Ce constat, simple en apparence, ouvre un champ de réflexion considérable. Il nous invite à déplacer le regard porté sur l’interface numérique : non plus l’envisager comme surface abstraite ou canal fonctionnel, mais comme objet concret, sensible, situé. Ce que nous proposons ici, c’est une matériologie de l’interface-écran — c’est-à-dire une lecture attentive de la matière qui la constitue, la contraint, la transforme.
Nous faisons l’hypothèse suivante : le design d’interface est aujourd’hui un design sous-verre. Non pas seulement au sens technique — une image située sous une plaque de verre —, mais au sens esthétique et sensoriel. L’image numérique est toujours déjà encapsulée, recouverte, réfléchie, fragmentée. Elle est faite de couches, de brillances, de reflets, de résistances. Elle est située dans un monde de lumière et de matière, non suspendue dans une abstraction sans support.
Cette approche conduit à reconsidérer certaines notions fondamentales du design graphique et de l’UX design — lisibilité, contraste, profondeur, texture, couleur — à partir de leur rencontre avec la matière. Elle invite aussi à réhabiliter des figures visuelles et sensibles longtemps écartées par les cultures numériques modernes : le marbre, la laque, l’obsidienne, la céramique, le bois poli. Ces matériaux trouvent aujourd’hui une nouvelle légitimité visuelle à l’écran : non comme citations figuratives, mais comme résonances perceptives.
Enfin, cette étude se veut critique. Elle interroge l’idéologie d’immatérialité qui continue de structurer une grande part des imaginaires numériques. En replaçant la matière — et plus précisément le verre — au cœur du processus de conception, elle redonne à l’interface sa complexité constitutive : celle d’un lieu de superposition entre image et reflet, entre toucher et vision, entre abstraction et opacité.

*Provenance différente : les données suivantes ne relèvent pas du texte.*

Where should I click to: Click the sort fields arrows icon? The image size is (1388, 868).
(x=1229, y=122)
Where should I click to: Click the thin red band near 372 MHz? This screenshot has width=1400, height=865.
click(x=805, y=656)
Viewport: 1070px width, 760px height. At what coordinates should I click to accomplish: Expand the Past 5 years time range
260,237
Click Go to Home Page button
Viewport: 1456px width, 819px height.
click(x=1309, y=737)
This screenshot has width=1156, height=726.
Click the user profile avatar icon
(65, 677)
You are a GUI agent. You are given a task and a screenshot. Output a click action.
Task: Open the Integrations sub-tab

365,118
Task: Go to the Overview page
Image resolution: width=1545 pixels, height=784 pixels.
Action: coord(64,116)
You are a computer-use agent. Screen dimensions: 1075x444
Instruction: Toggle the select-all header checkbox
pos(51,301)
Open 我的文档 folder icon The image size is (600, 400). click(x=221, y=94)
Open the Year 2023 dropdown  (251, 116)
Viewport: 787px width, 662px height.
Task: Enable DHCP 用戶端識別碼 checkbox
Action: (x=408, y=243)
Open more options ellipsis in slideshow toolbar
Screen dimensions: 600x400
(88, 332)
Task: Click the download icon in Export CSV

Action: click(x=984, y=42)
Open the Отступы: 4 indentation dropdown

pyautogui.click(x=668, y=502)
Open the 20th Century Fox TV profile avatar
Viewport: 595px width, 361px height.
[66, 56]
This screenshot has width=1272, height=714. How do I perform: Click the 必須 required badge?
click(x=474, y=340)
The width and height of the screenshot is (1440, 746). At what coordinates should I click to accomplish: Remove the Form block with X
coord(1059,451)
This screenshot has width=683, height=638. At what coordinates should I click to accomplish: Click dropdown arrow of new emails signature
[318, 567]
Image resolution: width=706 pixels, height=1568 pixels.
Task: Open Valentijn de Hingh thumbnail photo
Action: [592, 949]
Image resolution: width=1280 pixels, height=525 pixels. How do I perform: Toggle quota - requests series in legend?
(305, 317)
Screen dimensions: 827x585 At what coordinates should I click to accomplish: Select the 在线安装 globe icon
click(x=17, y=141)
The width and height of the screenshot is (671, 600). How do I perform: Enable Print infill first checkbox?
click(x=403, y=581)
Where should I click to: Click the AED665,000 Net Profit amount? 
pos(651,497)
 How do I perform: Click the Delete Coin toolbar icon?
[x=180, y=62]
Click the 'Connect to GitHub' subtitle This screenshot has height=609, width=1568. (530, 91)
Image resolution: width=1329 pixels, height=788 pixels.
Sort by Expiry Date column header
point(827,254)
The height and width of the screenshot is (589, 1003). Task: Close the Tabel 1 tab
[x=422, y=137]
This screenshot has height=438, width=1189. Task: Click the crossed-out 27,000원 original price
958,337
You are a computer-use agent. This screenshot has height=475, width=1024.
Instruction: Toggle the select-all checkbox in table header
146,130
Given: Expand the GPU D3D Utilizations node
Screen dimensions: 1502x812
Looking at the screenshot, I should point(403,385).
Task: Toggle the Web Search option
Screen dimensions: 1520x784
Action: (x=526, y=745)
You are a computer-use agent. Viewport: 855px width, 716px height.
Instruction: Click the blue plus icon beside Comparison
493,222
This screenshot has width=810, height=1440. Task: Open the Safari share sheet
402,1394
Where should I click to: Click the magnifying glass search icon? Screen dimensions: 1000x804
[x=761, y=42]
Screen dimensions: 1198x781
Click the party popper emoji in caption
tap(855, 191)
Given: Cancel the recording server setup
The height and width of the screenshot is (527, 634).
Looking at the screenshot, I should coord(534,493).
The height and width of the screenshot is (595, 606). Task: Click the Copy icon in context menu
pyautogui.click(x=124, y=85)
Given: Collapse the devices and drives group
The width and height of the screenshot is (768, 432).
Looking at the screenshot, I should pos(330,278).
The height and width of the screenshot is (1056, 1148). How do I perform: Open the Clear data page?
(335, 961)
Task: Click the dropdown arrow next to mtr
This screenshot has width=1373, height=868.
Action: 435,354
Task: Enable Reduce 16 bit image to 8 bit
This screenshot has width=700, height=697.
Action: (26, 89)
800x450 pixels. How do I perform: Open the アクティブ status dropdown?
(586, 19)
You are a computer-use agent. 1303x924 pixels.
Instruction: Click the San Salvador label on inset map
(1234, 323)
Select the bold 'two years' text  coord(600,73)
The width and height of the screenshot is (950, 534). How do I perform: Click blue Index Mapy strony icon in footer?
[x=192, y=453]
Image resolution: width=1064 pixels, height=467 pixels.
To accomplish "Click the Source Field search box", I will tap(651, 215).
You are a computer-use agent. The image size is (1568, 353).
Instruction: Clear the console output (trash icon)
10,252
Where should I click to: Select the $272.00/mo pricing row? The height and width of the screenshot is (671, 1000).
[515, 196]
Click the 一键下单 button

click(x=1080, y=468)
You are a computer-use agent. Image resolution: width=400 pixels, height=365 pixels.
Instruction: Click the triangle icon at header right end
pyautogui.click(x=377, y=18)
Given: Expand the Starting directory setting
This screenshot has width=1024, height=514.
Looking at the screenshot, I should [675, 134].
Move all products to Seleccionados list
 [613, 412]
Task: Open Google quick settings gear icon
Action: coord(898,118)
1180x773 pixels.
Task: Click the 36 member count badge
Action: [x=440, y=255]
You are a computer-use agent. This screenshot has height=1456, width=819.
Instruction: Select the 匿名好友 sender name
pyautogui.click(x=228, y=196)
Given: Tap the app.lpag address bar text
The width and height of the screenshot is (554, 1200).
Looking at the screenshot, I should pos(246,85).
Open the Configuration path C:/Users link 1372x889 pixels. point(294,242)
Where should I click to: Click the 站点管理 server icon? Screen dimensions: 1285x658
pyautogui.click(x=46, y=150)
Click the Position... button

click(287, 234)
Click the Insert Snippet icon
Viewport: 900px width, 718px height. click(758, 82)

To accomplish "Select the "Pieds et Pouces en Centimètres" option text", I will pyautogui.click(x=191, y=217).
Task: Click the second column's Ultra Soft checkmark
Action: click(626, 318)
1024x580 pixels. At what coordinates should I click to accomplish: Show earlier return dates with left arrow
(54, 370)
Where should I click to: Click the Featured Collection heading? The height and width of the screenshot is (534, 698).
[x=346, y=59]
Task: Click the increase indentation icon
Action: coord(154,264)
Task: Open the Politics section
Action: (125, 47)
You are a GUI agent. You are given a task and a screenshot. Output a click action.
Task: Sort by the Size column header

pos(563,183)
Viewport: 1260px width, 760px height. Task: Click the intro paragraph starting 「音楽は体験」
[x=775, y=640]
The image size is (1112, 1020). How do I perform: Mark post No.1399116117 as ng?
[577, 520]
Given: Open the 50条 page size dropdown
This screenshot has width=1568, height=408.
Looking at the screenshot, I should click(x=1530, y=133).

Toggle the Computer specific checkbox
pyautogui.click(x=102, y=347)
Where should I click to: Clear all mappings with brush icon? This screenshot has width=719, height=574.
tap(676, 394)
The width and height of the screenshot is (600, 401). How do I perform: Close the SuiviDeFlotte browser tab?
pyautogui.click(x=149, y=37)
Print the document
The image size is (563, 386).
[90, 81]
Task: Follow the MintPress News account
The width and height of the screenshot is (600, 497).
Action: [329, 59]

Le texte s’organise en trois temps : d’abord, une exploration des propriétés haptiques du verre — le lisse, le dur, le froid — qui façonnent l’expérience tactile de l’image ; ensuite, une analyse de ses effets optiques — transparence, brillance, reflets — qui modifient notre perception visuelle ; enfin, une ouverture vers les régimes symboliques que continue d’activer toute image, même numérique, même sous verre.
Pour engager cette démarche, nous commencerons par le plus immédiat, le plus tactile : ce que le verre donne à sentir. Car avant de réfléchir la lumière ou de transmettre une image, l’écran s’impose par sa présence physique — une surface que l’on effleure, que l’on frappe, que l’on tient en main. Le design sous-verre commence donc par la matière sensible : le lisse, le dur, le froid.
Le lisse, le dur et le froid
Lissité : une rugosité proche de zéro
La première propriété du verre — et sa qualité tactile la plus immédiate — est sa lissité. Au contact, l’écran oppose une surface continue, sans accroche, sans relief, qui glisse sous le doigt sans offrir de résistance. Ce caractère lisse peut être décrit techniquement par un paramètre précis : la rugosité, c’est-à-dire l’écart moyen entre les aspérités microscopiques d’une surface. Dans le cas du verre, cette rugosité est proche ou égale à zéro (voir tableau 1) ce qui en fait l’un des matériaux les plus uniformes du point de vue tactile.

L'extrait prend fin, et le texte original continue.